Na base dessa capitulação, encontra-se exatamente a adoção pelas lideranças históricas do povo expropriado de um programa cujo eixo ordenador é a política dos dois Estados, ou seja, a consideração ou legitimação do Estado racista, militarista e teocrático de Israel. O caráter progressista do Hamas decorre da sua validação do ideário programático que serviu de suporte ao surgimento e fortalecimento da antiga OLP. Nada que implique em convalidar o seu projeto estratégico de permutar um Estado teocrático por outro. Mais do que nunca, é preciso levantar o velho e insubstituível programa fundado na defesa de um Estado Palestino laico, democrático e não-racista.

Isso tem um sentido: não corroborar com a expropriação histórica, com a invasão e a conquista sangrenta levada a termo pelos sionistas contra os palestinenses. Tem, no entanto, outra acepção: a convivência de diversos povos, independente das suas crenças e origens énticas. Obviamente, isso não está separado anos-luz da estratégia socialista, mas é parte dela, uma parte indissociável.

Assim, para a pergunta “o que fazer com o Estado colonial sionista”, só há uma resposta: a sua destruição. Os atalhos apenas nos levam a um ponto mais longínquo de uma sociedade definitivamente pós-sionista, portanto, laica, democrática e não-racista.

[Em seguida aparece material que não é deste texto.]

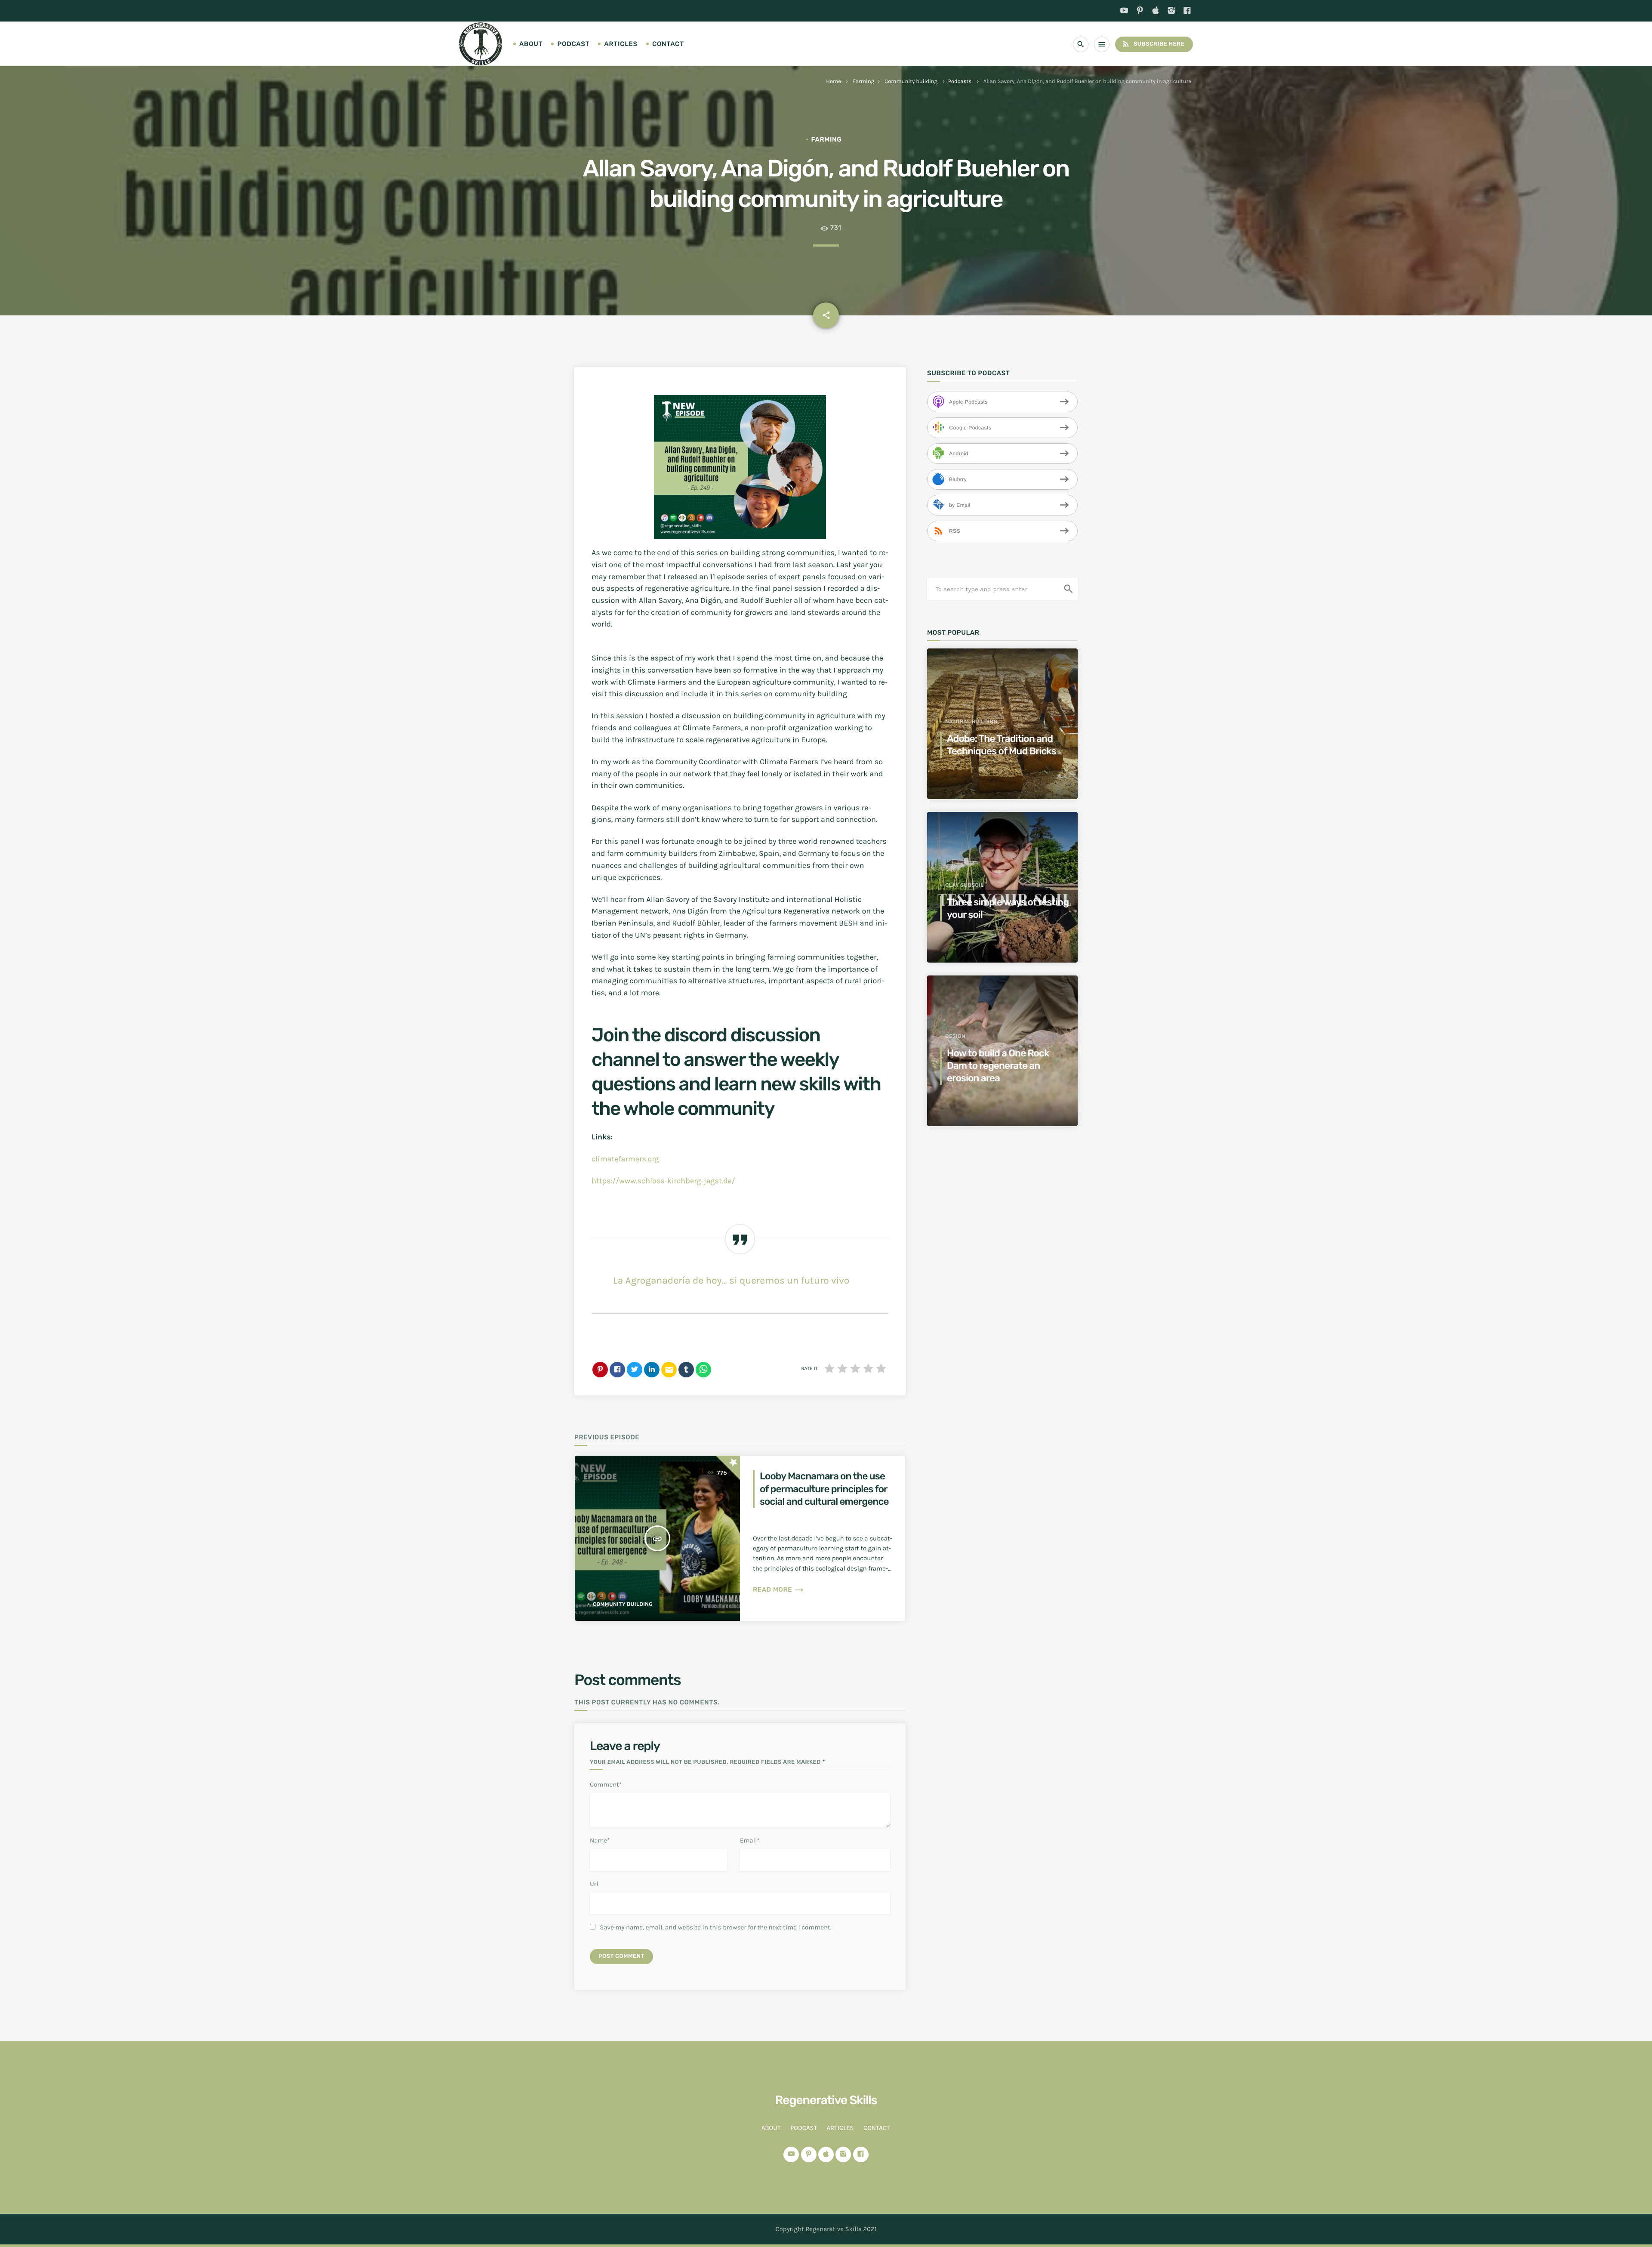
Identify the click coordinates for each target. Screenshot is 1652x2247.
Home (833, 81)
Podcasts (959, 81)
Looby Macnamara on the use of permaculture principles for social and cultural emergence (824, 1488)
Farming (864, 81)
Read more (778, 1589)
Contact (668, 44)
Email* (750, 1840)
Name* (600, 1840)
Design (955, 1036)
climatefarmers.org (625, 1159)
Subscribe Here (1153, 44)
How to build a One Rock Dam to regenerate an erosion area (998, 1065)
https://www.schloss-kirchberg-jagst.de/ (663, 1180)
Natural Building (971, 722)
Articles (621, 44)
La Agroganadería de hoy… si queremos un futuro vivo (731, 1280)
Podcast (573, 44)
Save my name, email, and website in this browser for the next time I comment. (715, 1927)
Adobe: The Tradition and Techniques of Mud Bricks (1001, 745)
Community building (911, 81)
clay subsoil (964, 885)
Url (594, 1884)
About (530, 44)
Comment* (606, 1784)
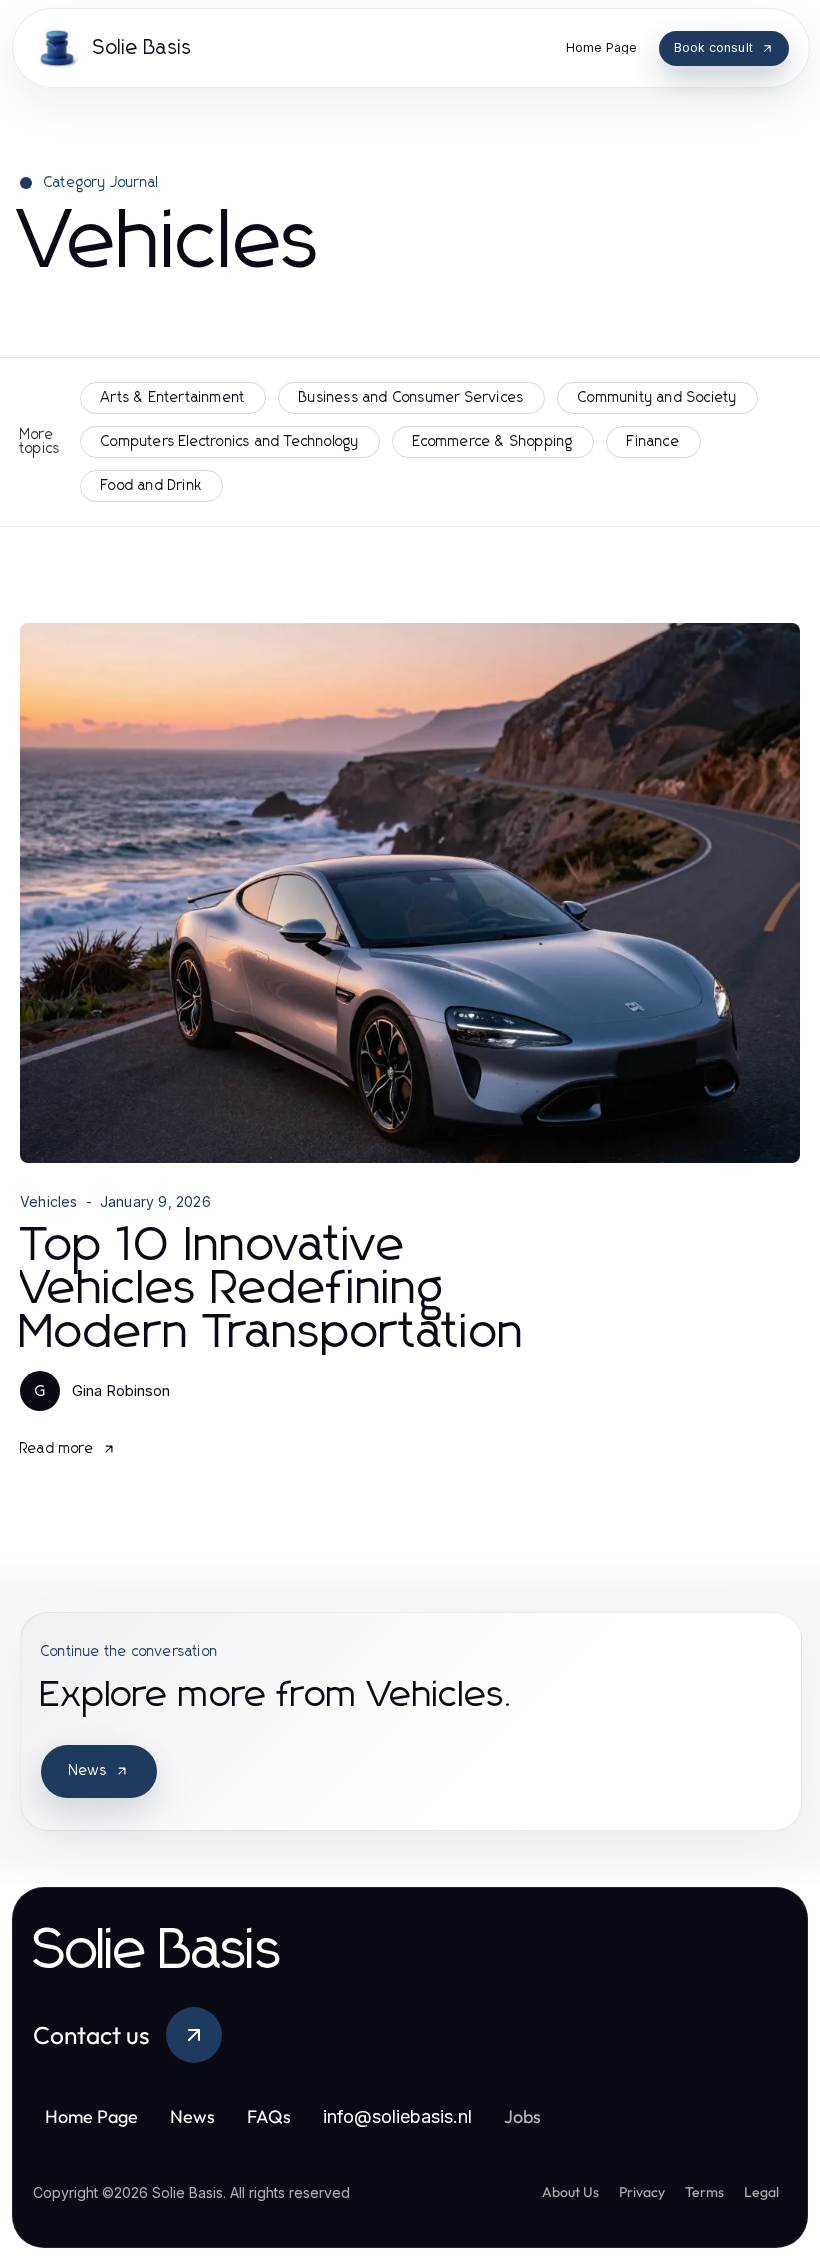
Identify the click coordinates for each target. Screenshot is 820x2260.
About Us (570, 2192)
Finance (653, 442)
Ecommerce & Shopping (493, 442)
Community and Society (657, 398)
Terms (704, 2192)
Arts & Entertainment (173, 398)
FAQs (269, 2116)
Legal (761, 2192)
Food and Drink (151, 486)
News (88, 1771)
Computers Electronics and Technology (230, 442)
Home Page (91, 2116)
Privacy (642, 2192)
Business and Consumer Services (411, 398)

Isso não seria somente miragem? Ilusão? A matança em Gaza não é prova da impossibilidade de pensarmos estrategicamente a questão, exceto integrando a existência de Israel ao projeto do Estado Palestino? Pensamos precisamente o oposto. Apesar da máquina bélica israelense, a resistência palestina se revelou heróica, capaz de se projetar ainda que sob o cerco de um dos mais poderosos exércitos do planeta.

Num primeiro balanço, é possível rememorar Schoenman: “Apesar da repressão brutal, a moral palestina nunca esteve tão alta”. Quer dizer, a história ainda não deu a sua última palavra. Preparemo-nos para os próximos ciclos, afinados na tática, no programa e na estratégia. Essa é a base para uma política principista ao redor da Questão Palestina.